実は、高橋詩織が小区の門を出た時、藤原輝矢はちょうど小区の中へ歩いていた。

二人がすれ違った瞬間、お互いに相手を見たが、二人とも自動的に相手を無視した。結局、彼らはお互いに相手を気に入らず、わざわざ自分に不運を招く必要はなかった。

高橋詩織を無視したいと思っていたが、彼女が持っていたキャリーケースが彼の注意を引いた。彼女はどこへ行くのだろう?出張?旅行?それともアメリカに帰るのか?

藤原輝矢の視線は高橋詩織に釘付けになり、彼女がタクシーに乗るまで見ていた。タクシーはすぐに発車し、その瞬間、道路脇に停車していた黒いSUVも同時に動き出し、後を追った。

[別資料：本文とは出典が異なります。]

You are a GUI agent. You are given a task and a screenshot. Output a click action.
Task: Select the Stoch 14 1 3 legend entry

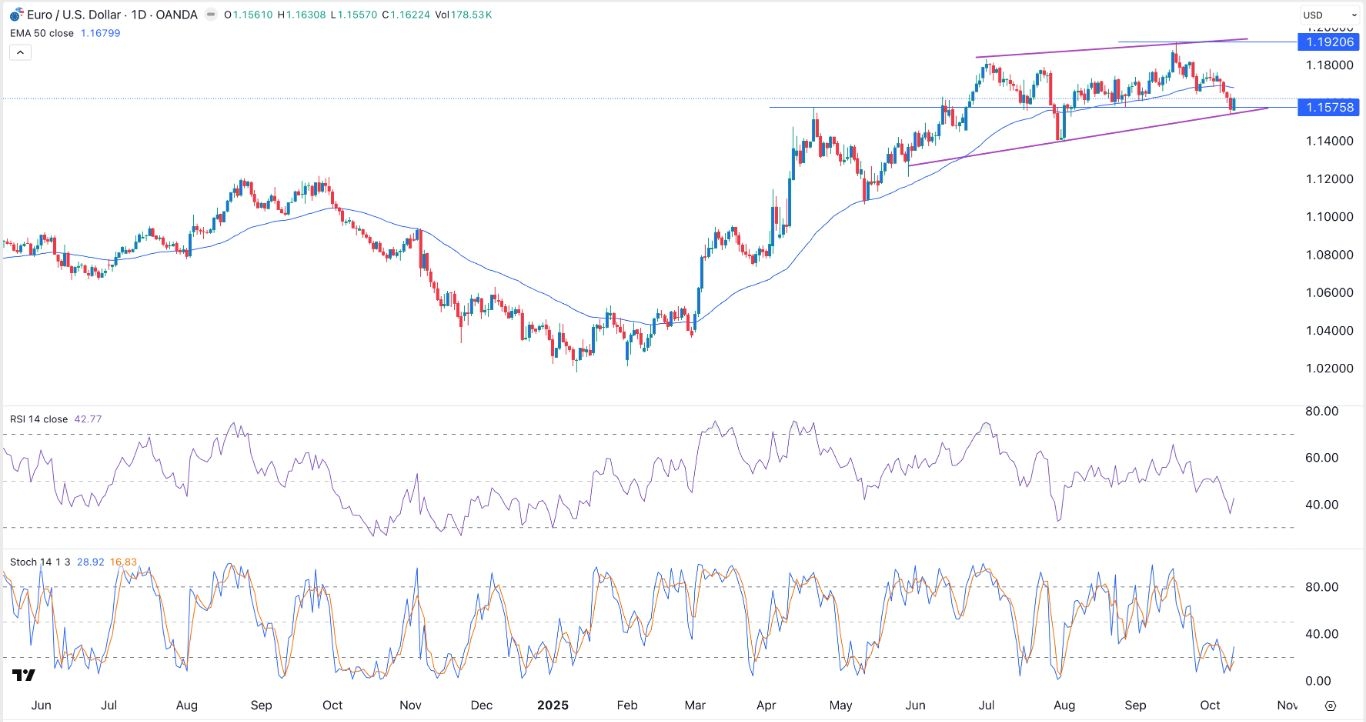point(36,562)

藤原輝矢は眉をひそめ、心に奇妙な感覚が走った。なぜか、彼はあの黒いSUVに何か問題があるように感じた。

彼が足を動かし、調べようとした瞬間、突然の携帯の着信音が彼の思考を中断させた。彼は心を落ち着かせ、自嘲気味に口元を歪めた。きっと考えすぎだろう。白昼堂々と、何が起こるというのか。それに、あの女はいつも強気で強い性格だから、何か損をするとは思えない。